WORK TO COMPLETE — Every line below that holds the word "toolbar" must be listed.

THE DATA —
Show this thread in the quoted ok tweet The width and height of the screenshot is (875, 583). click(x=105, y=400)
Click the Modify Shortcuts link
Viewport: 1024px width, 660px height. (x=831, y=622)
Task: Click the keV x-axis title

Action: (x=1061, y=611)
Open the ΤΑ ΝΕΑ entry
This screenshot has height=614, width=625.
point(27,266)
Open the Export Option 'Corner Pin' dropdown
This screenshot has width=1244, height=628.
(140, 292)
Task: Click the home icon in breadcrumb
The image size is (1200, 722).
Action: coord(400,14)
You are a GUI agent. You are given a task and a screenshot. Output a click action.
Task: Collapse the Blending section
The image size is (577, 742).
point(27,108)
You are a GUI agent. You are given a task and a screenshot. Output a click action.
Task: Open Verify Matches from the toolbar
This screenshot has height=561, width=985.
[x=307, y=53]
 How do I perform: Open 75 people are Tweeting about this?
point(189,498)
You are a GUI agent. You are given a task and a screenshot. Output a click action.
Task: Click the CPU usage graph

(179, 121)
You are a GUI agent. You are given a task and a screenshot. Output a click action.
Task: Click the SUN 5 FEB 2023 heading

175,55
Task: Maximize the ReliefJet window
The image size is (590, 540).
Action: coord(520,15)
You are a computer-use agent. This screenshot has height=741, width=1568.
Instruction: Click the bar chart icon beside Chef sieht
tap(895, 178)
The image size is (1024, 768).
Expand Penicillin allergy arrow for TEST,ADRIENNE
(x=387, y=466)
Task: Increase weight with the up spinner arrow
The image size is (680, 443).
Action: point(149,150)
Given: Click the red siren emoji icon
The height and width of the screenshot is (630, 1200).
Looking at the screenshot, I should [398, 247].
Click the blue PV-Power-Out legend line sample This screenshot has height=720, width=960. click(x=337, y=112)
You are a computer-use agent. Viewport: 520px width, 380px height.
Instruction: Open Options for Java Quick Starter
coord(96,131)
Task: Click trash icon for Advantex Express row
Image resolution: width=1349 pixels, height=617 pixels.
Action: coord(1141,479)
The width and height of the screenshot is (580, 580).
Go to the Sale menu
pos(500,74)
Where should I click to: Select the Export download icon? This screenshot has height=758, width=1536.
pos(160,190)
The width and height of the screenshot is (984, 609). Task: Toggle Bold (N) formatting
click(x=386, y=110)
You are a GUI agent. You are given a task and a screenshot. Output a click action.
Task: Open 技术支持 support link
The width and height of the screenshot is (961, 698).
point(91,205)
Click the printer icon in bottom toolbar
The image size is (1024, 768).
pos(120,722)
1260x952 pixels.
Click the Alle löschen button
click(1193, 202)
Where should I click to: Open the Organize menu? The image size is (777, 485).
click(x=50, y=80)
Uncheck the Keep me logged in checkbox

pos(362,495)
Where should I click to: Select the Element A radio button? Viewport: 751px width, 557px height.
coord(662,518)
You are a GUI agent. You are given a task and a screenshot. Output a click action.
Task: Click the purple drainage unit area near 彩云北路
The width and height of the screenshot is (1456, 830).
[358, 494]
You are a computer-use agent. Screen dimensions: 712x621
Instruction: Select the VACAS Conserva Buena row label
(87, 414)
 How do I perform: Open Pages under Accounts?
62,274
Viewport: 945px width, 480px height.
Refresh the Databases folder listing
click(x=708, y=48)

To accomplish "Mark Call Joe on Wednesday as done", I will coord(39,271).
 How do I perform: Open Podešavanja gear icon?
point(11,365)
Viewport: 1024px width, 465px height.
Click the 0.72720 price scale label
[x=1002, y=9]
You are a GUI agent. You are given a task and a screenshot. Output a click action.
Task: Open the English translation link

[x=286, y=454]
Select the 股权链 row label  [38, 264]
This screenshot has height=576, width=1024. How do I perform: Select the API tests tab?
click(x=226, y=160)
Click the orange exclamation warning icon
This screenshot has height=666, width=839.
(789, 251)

ANSWER SPACE —
Task: Open Verify Matches from the toolbar
Click the printer icon in bottom toolbar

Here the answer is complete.